— TASKS TO COMPLETE —
1) In the profile of George Smith, what transfer fee did Chesterfield pay Manchester City for him?
2) Write out the passage of the George Smith profile that opens with the words containing "George served non-league" and closes with "appearances, 98 goals.".

— TEXT BLOCK —
--------------------------------------------------

It is difficult to imagine how a player with George Smith's scoring record might ever become surplus to requirements, even at a First Division club. Having emerged from the Adelphi Lads' Club in Salford (a place familiar to fans of The Smiths, coincidentally!) he joined Manchester City just before the war and returned as the conflict ended to play 166 times for them, scoring a highly creditable 75 goals.

His return to football was not straightforward; George saw wartime service with the King’s African Rifles and was commanding a detachment of black troops on a training exercise when they came under fire from their own air force. Smith took a bullet in his right elbow; the thing travelled down his arm and came out just above his hand, leaving his hand partly paralysed and his arm badly disfigured.

George returned to Maine Road as the war drew to its conclusion to find that many at the club doubted his ability to play on with such a wound. Concerns that he wouldn’t be able to “bustle” his way past opponents ignored the fact that he was a classier player than that, and those who thought that it might affect his balance or his ability to play forcefully were answered when he scored four goals for City in a local derby with Manchester United. After scoring 45 goals in 90 wartime games for City, he won a Division Two championship medal in 1946-7, scoring five goals against Newport County at the end of that season.

George’s time at City came to an end in November 1951, at the age of 29. He still had plenty to offer and was arguably released too early; City's loss was Chesterfield's gain, though, and he changed clubs for a £5,000 fee. George stayed long enough at Saltergate to take third place in the Spireites' list of all-time League goalscorers. With a long-sleeved shirt rolled down to cover his wounded arm he scored at least fifteen goals in each of five successive Spireite seasons and was selected to play for the Third (North) against the Third (South) in a televised match at Peel Park, Accrington, in 1955.

George reaches unsuccessfully for a cross against York City in November 1953.
Photo sources: above: George Smith; above right: Denise James

With his marvellous consistency in mind, it is tempting to speculate how Chesterfield might have done had they signed him a year earlier - when they were relegated from Division Two for want of a regular goalscorer.

Why would a player of George’s undiminished class drop into the Third Division North?  The maximum wage helped Chesterfield to match what he was on at City and the club allowed him to live in Manchester for part of the week, travelling over to Chesterfield as a matchday approached. The Spireites probably picked up his tab for accommodation at The Wheatsheaf, on Newbold Road, where he lodged for almost all his time here. Upon leaving Chesterfield in 1958 George returned to Manchester, working until retirement in Kennings' tyre department in the city - Kenning’s were, of course, a local firm with connections to the Chesterfield boardroom, and it is difficult to resist the idea that we helped him out in finding post-football employment, too. The club thus properly rewarded a loyal servant.

George served non-league football in the area, playing for Mossley and managing Prestwich Heys. George was probably the first Spireite to appear in a light entertainment programme on television - he guested on a 1958 "This is Your Life" tribute to Matt Busby that went out a month before the Munich disaster. The last five years of George’s life were spent in a retirement home and he passed away at the Fairfield Hospital in Bury, on Sunday July 14, 2013.

For Chesterfield: 250 Football League appearances, 98 goals.

--------------------------------------------------

— PROVIDED MATERIAL —

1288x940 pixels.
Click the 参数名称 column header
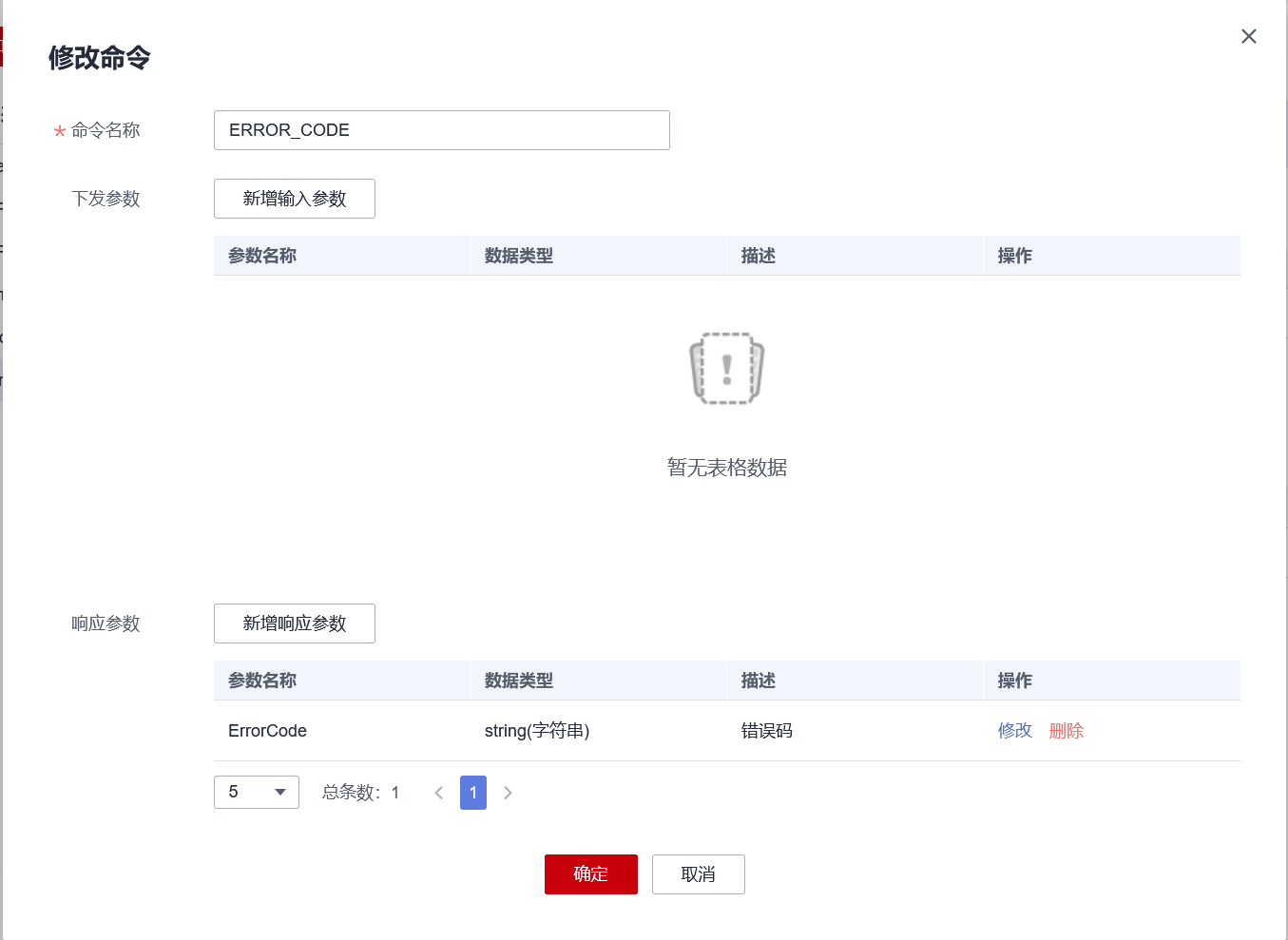pyautogui.click(x=261, y=681)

--------------------------------------------------

— WRITTEN ANSWERS —
1) £5,000

2)
George served non-league football in the area, playing for Mossley and managing Prestwich Heys. George was probably the first Spireite to appear in a light entertainment programme on television - he guested on a 1958 "This is Your Life" tribute to Matt Busby that went out a month before the Munich disaster. The last five years of George’s life were spent in a retirement home and he passed away at the Fairfield Hospital in Bury, on Sunday July 14, 2013.

For Chesterfield: 250 Football League appearances, 98 goals.